Our property portfolio is diversified across the four primary sectors of commercial real estate: office, industrial, retail and apartment. Among these four sectors, retail is widely expected to be the sector that will be most impacted by the coronavirus pandemic. The retail properties we own are grocery-anchored and contain a number of tenants that are considered essential and thus our retail properties are potentially more resilient that other subsectors within retail.

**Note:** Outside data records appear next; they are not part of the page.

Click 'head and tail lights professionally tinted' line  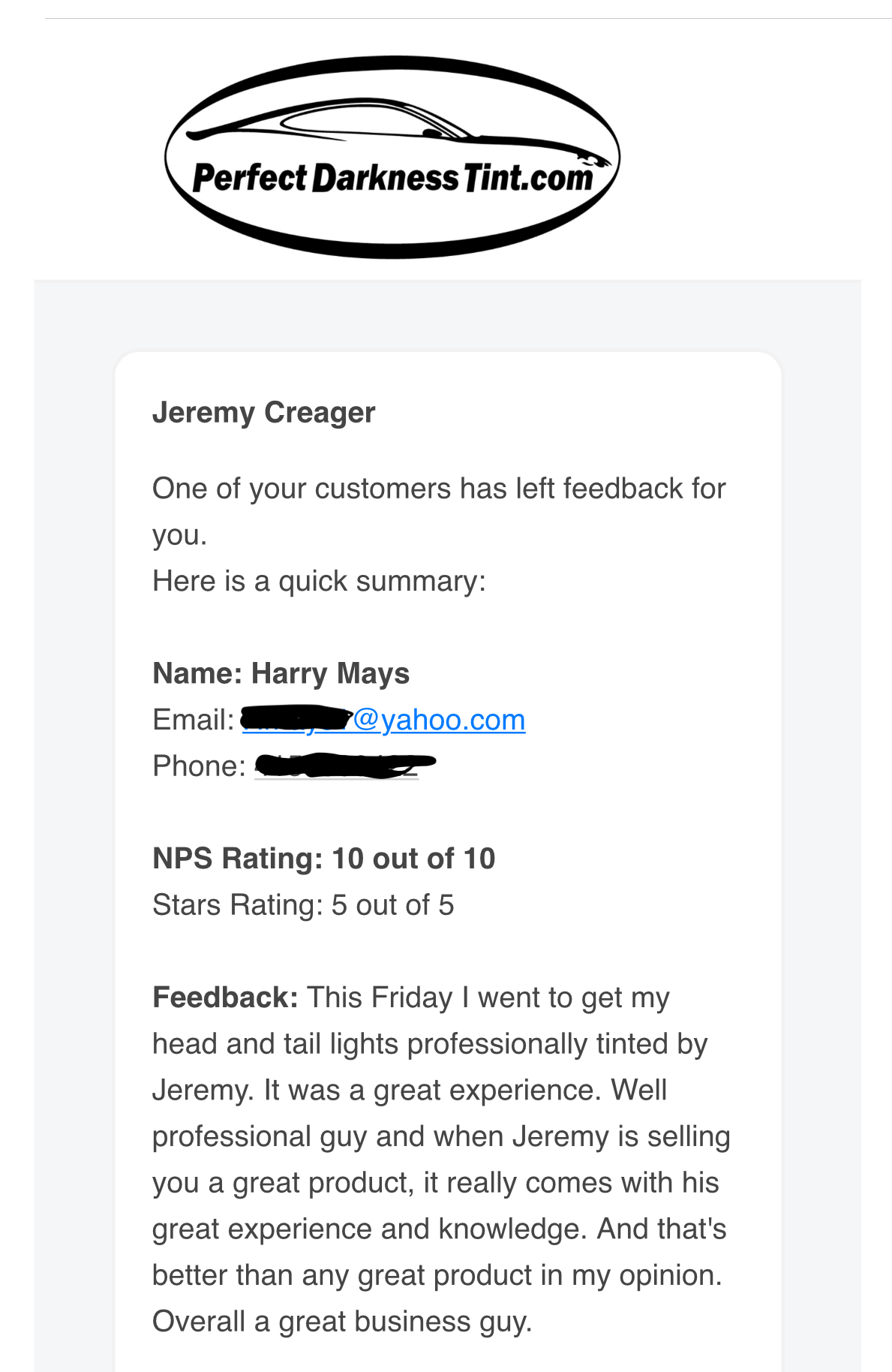click(x=430, y=1044)
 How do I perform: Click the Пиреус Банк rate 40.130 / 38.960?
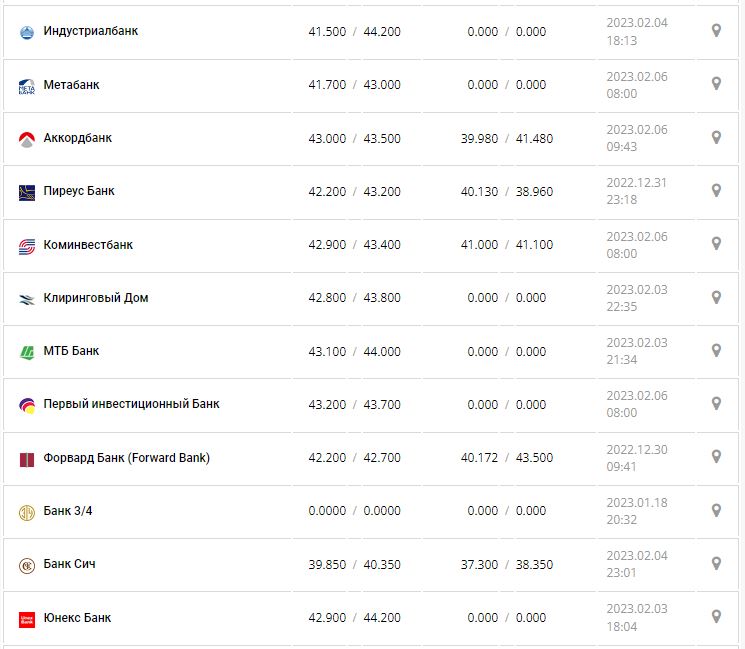coord(506,191)
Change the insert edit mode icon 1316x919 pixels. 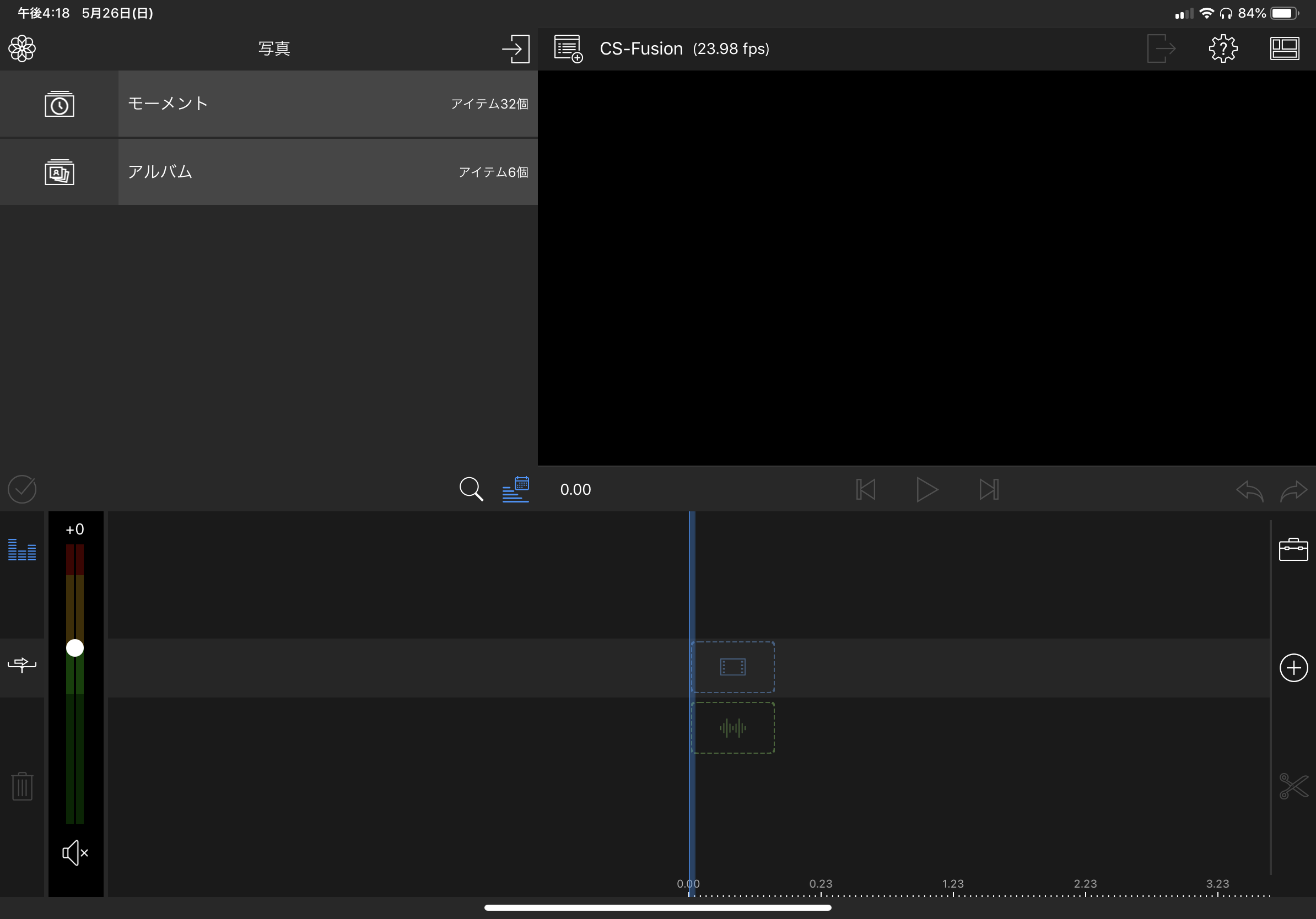click(23, 664)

As the economy progresses through the pandemic, we have continued to seek and collect unpaid rents. Our entire property portfolio remains stable with collections of approximately 99% of our contractual rental revenues for
each of October, November and December 2020. Collections for the three months ended December 31, 2020 by property type are as follows:
•Office – 94% occupied and 100.0% collected
•Industrial – 100% occupied and 100.0% collected
•Retail – 99% occupied and 98.0% collected
•Apartment – 100% occupied and 99.6% collected
Our commercial properties (office, industrial and retail) are occupied by a diverse mix of tenants. As of December 31, 2020, our weighted average remaining lease term for our commercial properties was 4.7 years. With respect to our commercial and residential tenants who have been affected by COVID-19 and who did not pay rent, we continue to work with them to recoup such rent and bring their leases current. During the month of December 2020, we entered into no additional agreements with our tenants that included abatement or deferral of rent. Through December 31, 2020, we entered into agreements with six of our tenants that included abatement of rent amounting to approximately 0.1% of the annual contractual rent for the entire property portfolio, and deferral of rent amounting to approximately 1.1% of the annual contractual rent for the entire property portfolio. For tenants with whom we have agreed to deferral of past due rent, such deferred rent is scheduled to be fully paid by July 2021, and all such deferred rent that has become due under the deferral agreements as of December 31, 2020 has been paid.